Jack Kerouac quotesIn the 1950’s Jack Kerouac coined the phrase “Beat Generation” – for the group he co-founded with poet Alan Ginsberg and others. The “Beats” held a philosophy based on of the rejection of formalized conventions of art and literature, which they felt suffocated creativity.

In 1957, Kerouac achieved critical and popular success with his novel, “On the Road.” The unconventional style brought years of rejection from publishers. Finally, Viking Press took it on. Enough writers have opted Kerouac’s style to qualify him as one of the most influential writer of his generation.

On October 21, 1969 his bar tab came due on twenty some years of boozing. Doctors were unable to stop internal hemorrhaging that had continued for over six hours. At 5:15 am Kerouac died. He was only 46.

He left us with something special – the provocation of thought.

Quotes

  • “Great things are not accomplished by those who yield to trends and fads and popular opinion.” – The Dharma Bums
  • “One day I will find the right words, and they will be simple.”
  • “The best teacher is experience and not through someone’s distorted point of view” – On The Road
  • “I had nothing to offer anybody except my own confusion.

**Task goal:** Can you reproduce the Jack Kerouac page above word for word, from start to finish?

**Data lines:**
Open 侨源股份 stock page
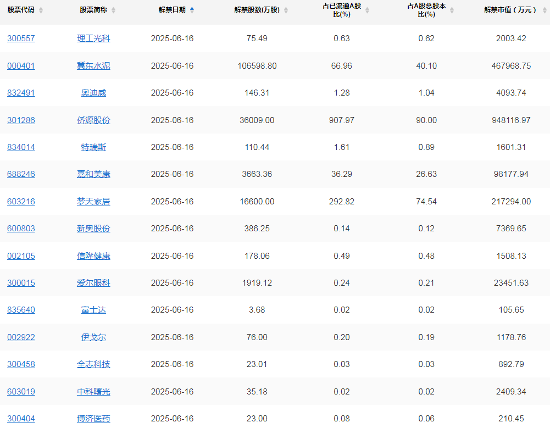Image resolution: width=550 pixels, height=428 pixels. 93,120
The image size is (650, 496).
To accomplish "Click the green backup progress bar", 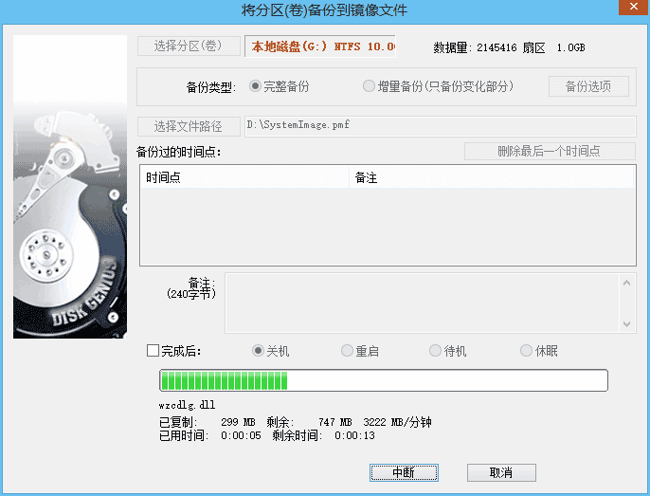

**Response for this exercise:**
Jack Kerouac quotesIn the 1950’s Jack Kerouac coined the phrase “Beat Generation” – for the group he co-founded with poet Alan Ginsberg and others. The “Beats” held a philosophy based on of the rejection of formalized conventions of art and literature, which they felt suffocated creativity.

In 1957, Kerouac achieved critical and popular success with his novel, “On the Road.” The unconventional style brought years of rejection from publishers. Finally, Viking Press took it on. Enough writers have opted Kerouac’s style to qualify him as one of the most influential writer of his generation.

On October 21, 1969 his bar tab came due on twenty some years of boozing. Doctors were unable to stop internal hemorrhaging that had continued for over six hours. At 5:15 am Kerouac died. He was only 46.

He left us with something special – the provocation of thought.

Quotes

  • “Great things are not accomplished by those who yield to trends and fads and popular opinion.” – The Dharma Bums
  • “One day I will find the right words, and they will be simple.”
  • “The best teacher is experience and not through someone’s distorted point of view” – On The Road
  • “I had nothing to offer anybody except my own confusion.